Suzanne, effrayée au point de se pâmer, tombe à genoux en bégayant :

"Appelons à l'aide... appelons à l'aide..."

"Qui viendrait ? Ton père - et s'il en reste d'autres - et qu'ils se jettent sur lui ?"

"Alors, nous pourrions appeler les domestiques... Votre cloche sonne à leur étage."

"Oui, oui, peut-être, c'est mieux. Si seulement ils arrivent à temps !"

Raymonde chercha le bouton électrique près de son lit et le pressa du doigt. Elles entendirent la cloche sonner à l'étage et eurent l'impression que son son strident devait aussi atteindre quelqu'un en bas.

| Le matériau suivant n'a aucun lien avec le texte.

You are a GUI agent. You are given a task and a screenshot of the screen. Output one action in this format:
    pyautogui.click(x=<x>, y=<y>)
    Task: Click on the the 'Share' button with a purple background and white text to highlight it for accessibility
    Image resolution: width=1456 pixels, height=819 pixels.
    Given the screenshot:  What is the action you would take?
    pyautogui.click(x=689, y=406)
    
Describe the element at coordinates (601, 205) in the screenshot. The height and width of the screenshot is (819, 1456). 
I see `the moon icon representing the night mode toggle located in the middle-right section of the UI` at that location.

Ils ont attendu. Le silence devient terrifiant et la brise même ne secoue plus les feuilles des arbustes.

"J'ai peur, j'ai peur, dit Suzanne.

Et, soudain, de l'obscurité profonde au-dessous d'eux, vint le bruit d'une lutte, un fracas de meubles renversés, des mots, des exclamations et puis, horrible et sinistre, un gémissement rauque, le gargouillis d'un homme que l'on assassine...

Raymonde bondit vers la porte. Suzanne s'accroche désespérément à son bras :

"Non, non, ne me laisse pas, j'ai peur..."

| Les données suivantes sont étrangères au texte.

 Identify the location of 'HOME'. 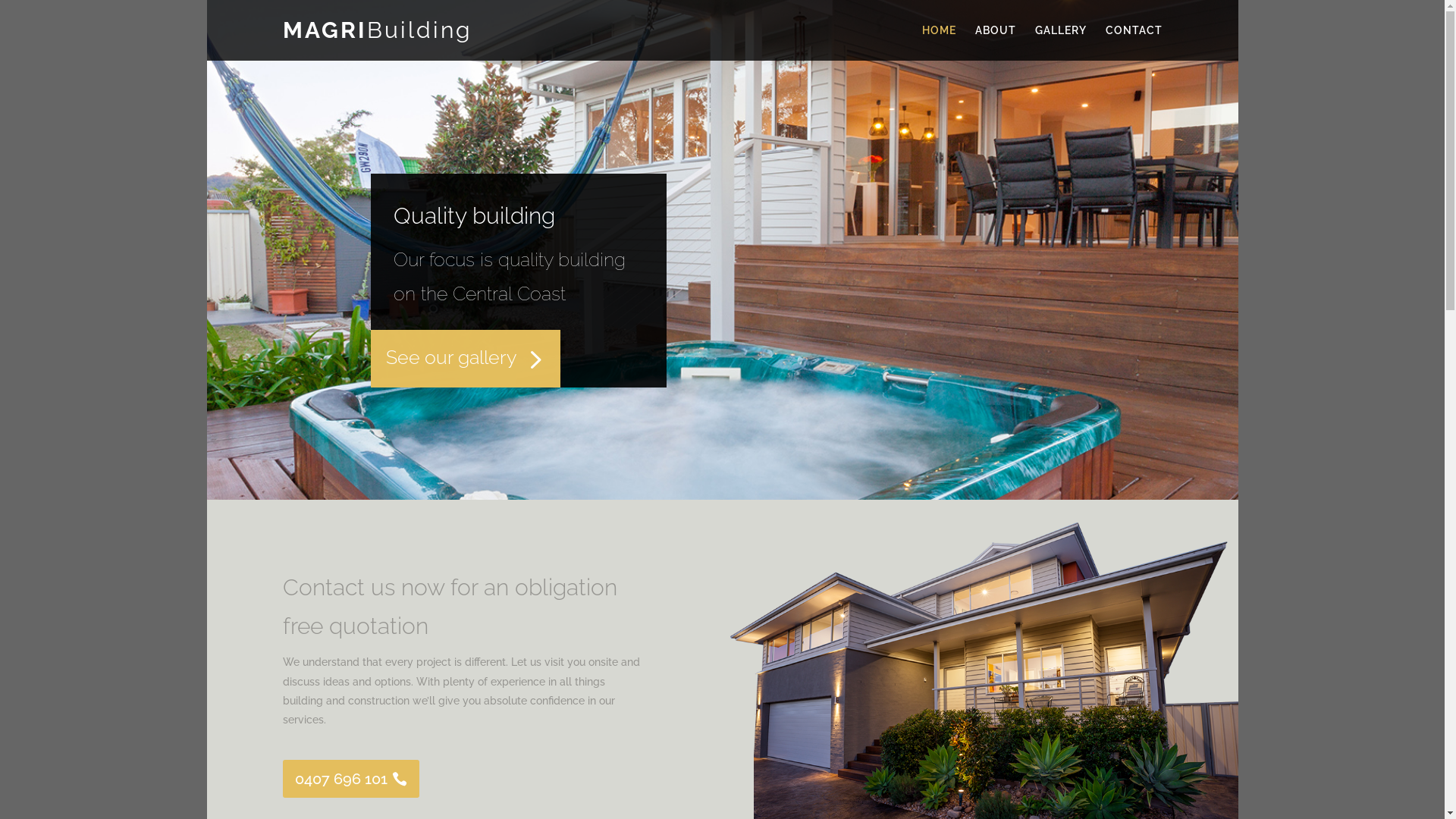
(938, 42).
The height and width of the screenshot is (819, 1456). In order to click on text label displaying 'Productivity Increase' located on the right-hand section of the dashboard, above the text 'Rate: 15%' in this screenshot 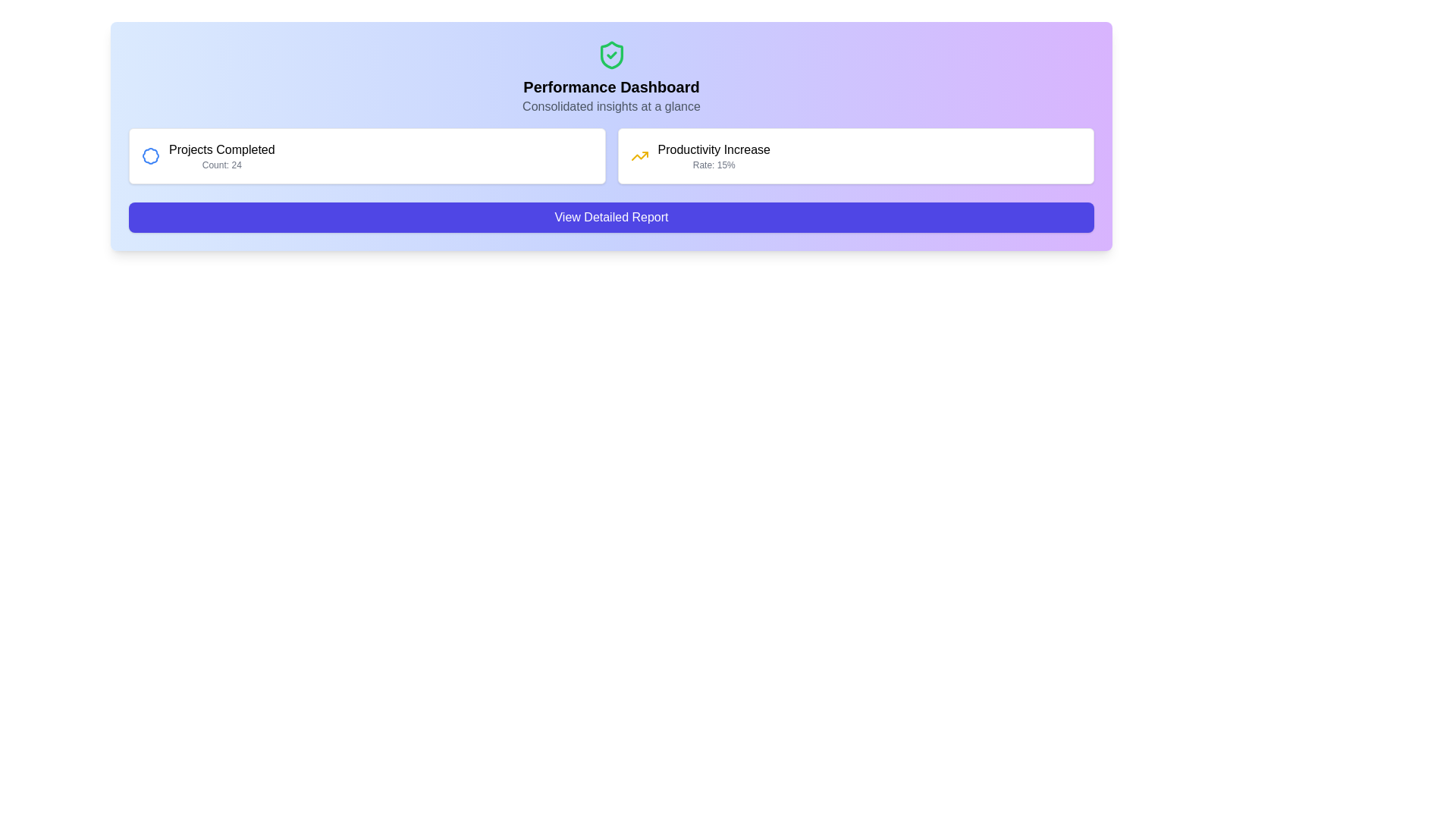, I will do `click(713, 149)`.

Raymonde l'écarta et s'élança dans le couloir, suivie par Suzanne qui titubait d'un mur à l'autre en poussant des cris. Raymonde atteignit l'escalier, le dévala, se jeta sur la porte du grand salon et s'arrêta net, enracinée sur le seuil, tandis que Suzanne s'écroulait à ses côtés. En face d'elles, à trois pas, se tenait un homme, une lanterne à la main. Il la tourna vers les deux jeunes filles, les aveuglant de sa lumière, fixa longuement leurs visages pâles, puis, sans se presser, avec les mouvements les plus calmes du monde, il prit sa casquette, ramassa un bout de papier et deux brins de paille, effaça quelques traces de pas sur le tapis, se dirigea vers le balcon, se tourna vers les jeunes filles, leur fit une profonde révérence et disparut.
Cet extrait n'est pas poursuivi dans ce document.